| Document source |
⟨
A écouter : Martha Argerich, The Legendary 1965 Recording, Warner Classics

Olivier Bellamy, Martha Argerich raconte,
chez Buchet & Chastel, 272 p.

Sur les traces de J.-S. Bach

Quiconque s’intéresse à la musique baroque et à Jean-Sébastien
Bach en particulier ou qui a laissé ses oreilles un peu trop traîner sur
les ondes de France Musique ne peut ignorer Gilles Cantagrel.
Poursuivant une nouvelle fois son idole, il nous convie cette fois-ci à
ce voyage littéraire assez incroyable. A la fois exhaustif et léger,
profond et magnifiquement didactique, Sur les traces de J.-S. Bach se
propose de suivre le cantor de Leipzig à chaque étape de sa vie et de
sa mort. Traversant l’Europe et le temps, l’ouvrage de Cantagrel est
un véritable guide historique et musical qui suit Bach des chapelles
allemandes où il officia jusqu’aux interprétations et
réinterprétations de ses œuvres et notamment la fameuse
Chaconne de la Partita n°2, révélée en 1848 par le compositeur et
violoniste Henri Vieuxtemps en passant par les tribunaux ou les
plaisanteries dont cet aveugle était friand. Sans la lourdeur d’une
biographie réservée aux initiés, Sur les traces de J.-S. Bach n’en
demeure pas moins très complet et permet de répondre aux
questions que nous nous posons tous sur celui qui reste avec Mozart
et Beethoven, l’un des plus grands musiciens de l’histoire de
l’humanité, peut-être même le plus grand.
⟩
| Consigne |
D'après le document source, qui a fait connaître en 1848 la Chaconne de la Partita n°2 ?

| Données enregistrées |
⟨
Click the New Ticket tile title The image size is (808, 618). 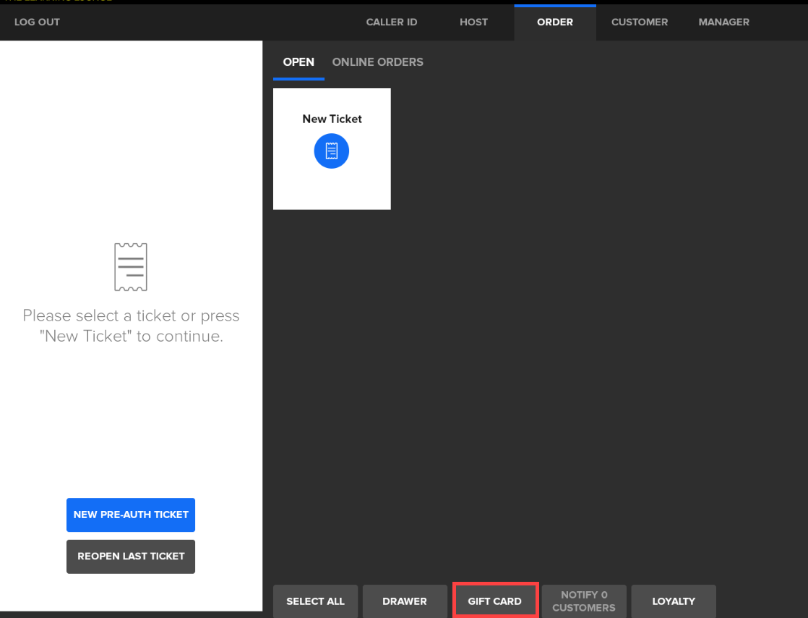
⟩
| Solution |
Le compositeur et violoniste Henri Vieuxtemps.